- TASK INSTRUCTIONS:
From the line containing "Easy Chocolate Traybake Cake (189, 1642)" down to the line containing "Cucumber Mint Raita (100, 471)" in the records below, reproduce every line exactly, ends included, and omit all others.

- RECORDS PROVIDED:
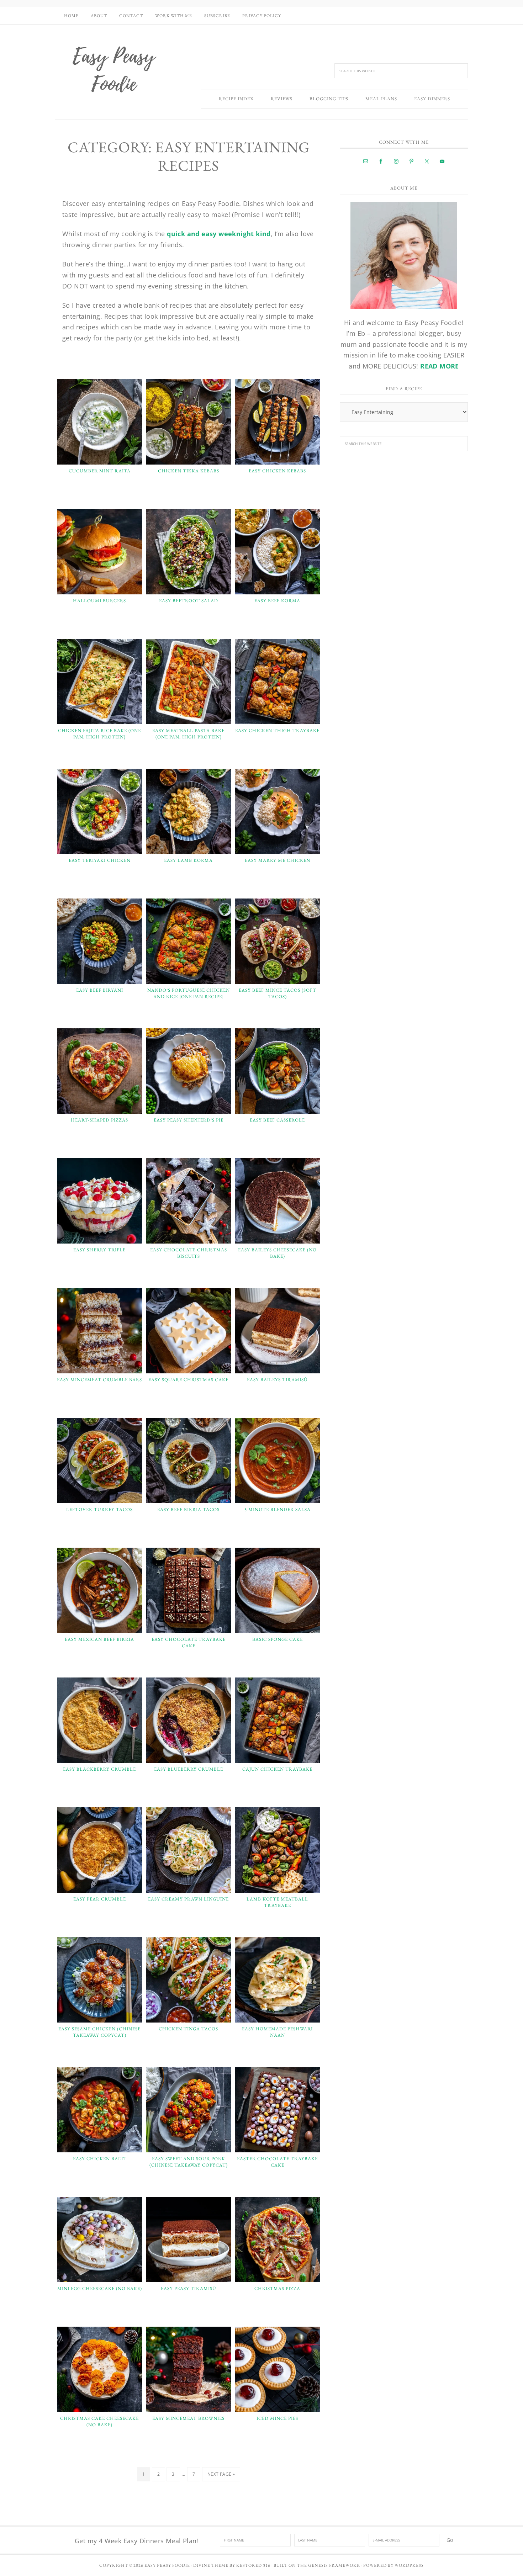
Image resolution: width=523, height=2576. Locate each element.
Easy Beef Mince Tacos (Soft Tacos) (277, 993)
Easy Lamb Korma (188, 860)
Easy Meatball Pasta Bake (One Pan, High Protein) (188, 733)
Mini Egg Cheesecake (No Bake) (99, 2288)
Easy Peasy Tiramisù (188, 2288)
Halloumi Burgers (99, 601)
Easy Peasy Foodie (114, 69)
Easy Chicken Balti (99, 2159)
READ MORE (439, 366)
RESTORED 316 (253, 2565)
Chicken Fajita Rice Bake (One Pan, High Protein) (99, 733)
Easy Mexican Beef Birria (99, 1639)
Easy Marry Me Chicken (277, 860)
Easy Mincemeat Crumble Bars (99, 1380)
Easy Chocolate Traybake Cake (189, 1642)
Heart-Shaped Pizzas (99, 1120)
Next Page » (221, 2474)
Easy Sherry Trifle (99, 1250)
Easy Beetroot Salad (188, 601)
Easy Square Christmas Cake (188, 1380)
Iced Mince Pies (277, 2418)
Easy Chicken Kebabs (277, 471)
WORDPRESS (409, 2565)
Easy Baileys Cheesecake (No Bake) (277, 1253)
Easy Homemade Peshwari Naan (277, 2032)
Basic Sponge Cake (277, 1639)
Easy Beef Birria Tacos (188, 1509)
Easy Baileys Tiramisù (277, 1380)
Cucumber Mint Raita (100, 471)
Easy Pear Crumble (99, 1899)
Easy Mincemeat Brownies (188, 2418)
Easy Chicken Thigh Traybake (277, 730)
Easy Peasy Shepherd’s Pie (188, 1120)
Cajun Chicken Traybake (277, 1769)
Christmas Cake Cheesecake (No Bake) (99, 2421)
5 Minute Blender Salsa (277, 1509)
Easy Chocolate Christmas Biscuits (188, 1253)
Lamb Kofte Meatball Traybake (277, 1902)
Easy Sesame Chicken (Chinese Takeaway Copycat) (99, 2032)
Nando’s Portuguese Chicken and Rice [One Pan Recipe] (188, 993)
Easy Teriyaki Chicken (100, 860)
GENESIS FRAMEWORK (334, 2565)
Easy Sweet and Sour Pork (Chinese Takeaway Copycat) (188, 2162)
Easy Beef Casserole (277, 1120)
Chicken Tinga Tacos (188, 2029)
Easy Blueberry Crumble (188, 1769)
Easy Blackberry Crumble (99, 1769)
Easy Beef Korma (277, 601)
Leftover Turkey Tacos (99, 1509)
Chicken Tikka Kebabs (188, 471)
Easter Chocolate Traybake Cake (277, 2162)
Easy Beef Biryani (99, 990)
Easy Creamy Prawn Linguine (188, 1899)
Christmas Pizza (277, 2288)
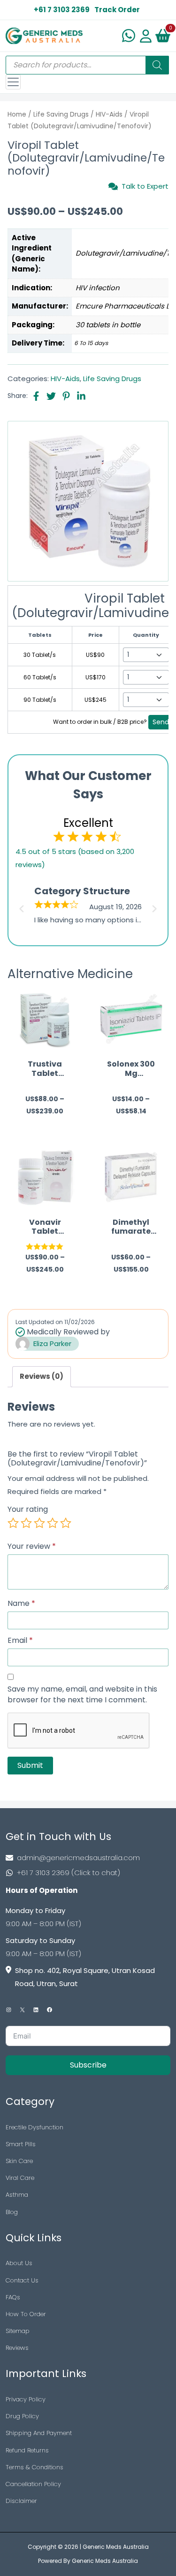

- ANSWER AREA:
Easy Chocolate Traybake Cake (189, 1642)
Heart-Shaped Pizzas (99, 1120)
Next Page » (221, 2474)
Easy Sherry Trifle (99, 1250)
Easy Beetroot Salad (188, 601)
Easy Square Christmas Cake (188, 1380)
Iced Mince Pies (277, 2418)
Easy Chicken Kebabs (277, 471)
WORDPRESS (409, 2565)
Easy Baileys Cheesecake (No Bake) (277, 1253)
Easy Homemade Peshwari Naan (277, 2032)
Basic Sponge Cake (277, 1639)
Easy Beef Birria Tacos (188, 1509)
Easy Baileys Tiramisù (277, 1380)
Cucumber Mint Raita (100, 471)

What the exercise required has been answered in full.